The Best and the Worst : Working with Genius Programmers
A long time ago, in an office far away from where I now sit, I once worked with a chap I still refer to as the best programmer I've ever met.
This was a guy who could take the whole code base, in Delphi, home and over a single weekend re-write it in Java.
This was a guy who I saw, from scratch, write a C controller for an embedded PIC to capture an image from a supposedly incompatible TTL driven camera and then an analyzer for the captured images which would detect and show motion, making for our common employer their best ever selling product a cheap security motion detection system, which didn't rely on relatively expensive high resolution cameras.
It was awe inspiring as a newly graduated programmer, whom had a huge background in DOS programming, but whom had never worked in Enterprise level development before.
I sat next to what I still regard as near genius.
This very same chap was also the worst programmer I've ever worked with.
Because he was so highly functioning he never needed to document his code, fine I hear you cry, good code should be self documenting; and you're absolutely right; the problem? This guy also got bored so so quickly, so he used to tell himself stories in his code.
Yes, Robert Jordon eat your heart out, this guy wrote epic fantasy on a grand scale, across hundreds of thousands of lines of code, in Delphi, C, C++, Java and even in HTML which I saw him churn out, it was all a gobbledygook puddle of story telling rambling mess.
But the code worked, the managers didn't care that it was gibberish; at least not at first; because they could churn out product to the anticipating masses of customers.
Such a prolific talent, he had so many fingers in so many pies, he was invaluable, key man, the man, the one person every project started with.
The result? Every single code base he touched was tainted with this un-maintainable morass of code. Which an ever increasing march of cheap graduate programmers, like my then self, had to then decipher, maintain and coral.
Often the time it took to bring a project into some semblance of order would be three or four times more than it took that one original chap to write, this did not go unnoticed and managers rightly pointed their fingers to ask the question "How could you not keep up?"

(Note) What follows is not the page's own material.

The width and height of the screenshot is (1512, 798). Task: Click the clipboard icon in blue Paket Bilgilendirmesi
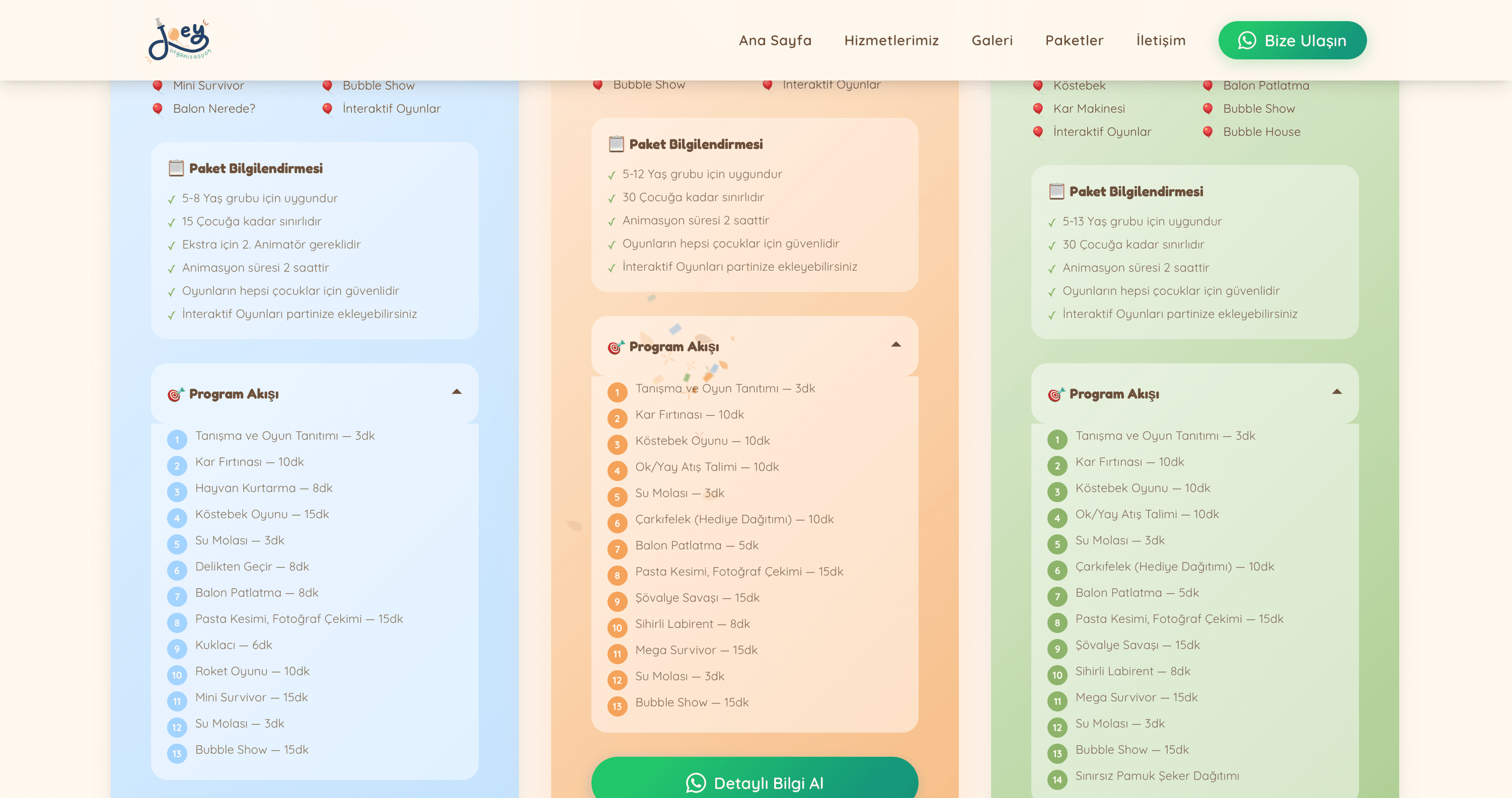176,169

I however was the first such junior person with a voice, I've always had a voice, and I pointed right back "How could you let us get into this mess?"

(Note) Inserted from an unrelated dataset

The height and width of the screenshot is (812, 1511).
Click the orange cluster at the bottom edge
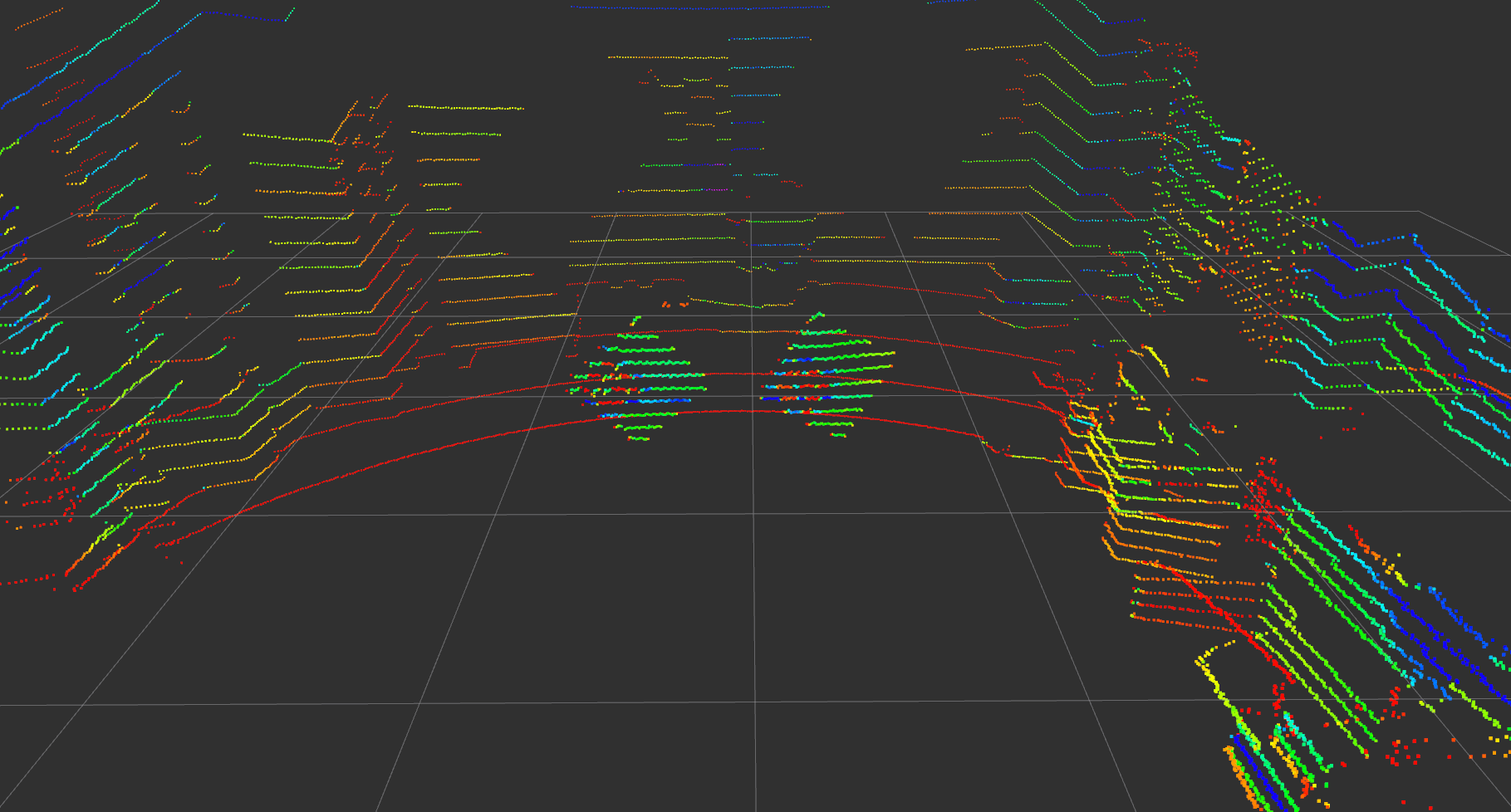pyautogui.click(x=1238, y=780)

I dated to question, sweep, and change the code, I dared to spend time even just aligning the code correctly. No JetBrains formatting (or resharping) tools, very few tools existed to cover the whole pantheon of mess we were now wrestling to stay a head of.
Daring to question, change, read and challenge the talented one resulted in his changing his ways, he returned to some of the projects I had lead re-working, he saw the structure and the discipline within he saw that you could quickly pick up and get to work without needing to load all the software into ones wetware in a laborious re-read.
This skill, this willingness, to press the boundaries is somewhere I've oft and continue to take projects, and I do ask those I throw code at to feedback to me where they think anything needs reviewing.
I deplore any project or maintainer whom takes the grounding that they must keep things secret and keep things safe.
Drop, the epic fantasy, you're not Gollem, share, review and open the boundaries.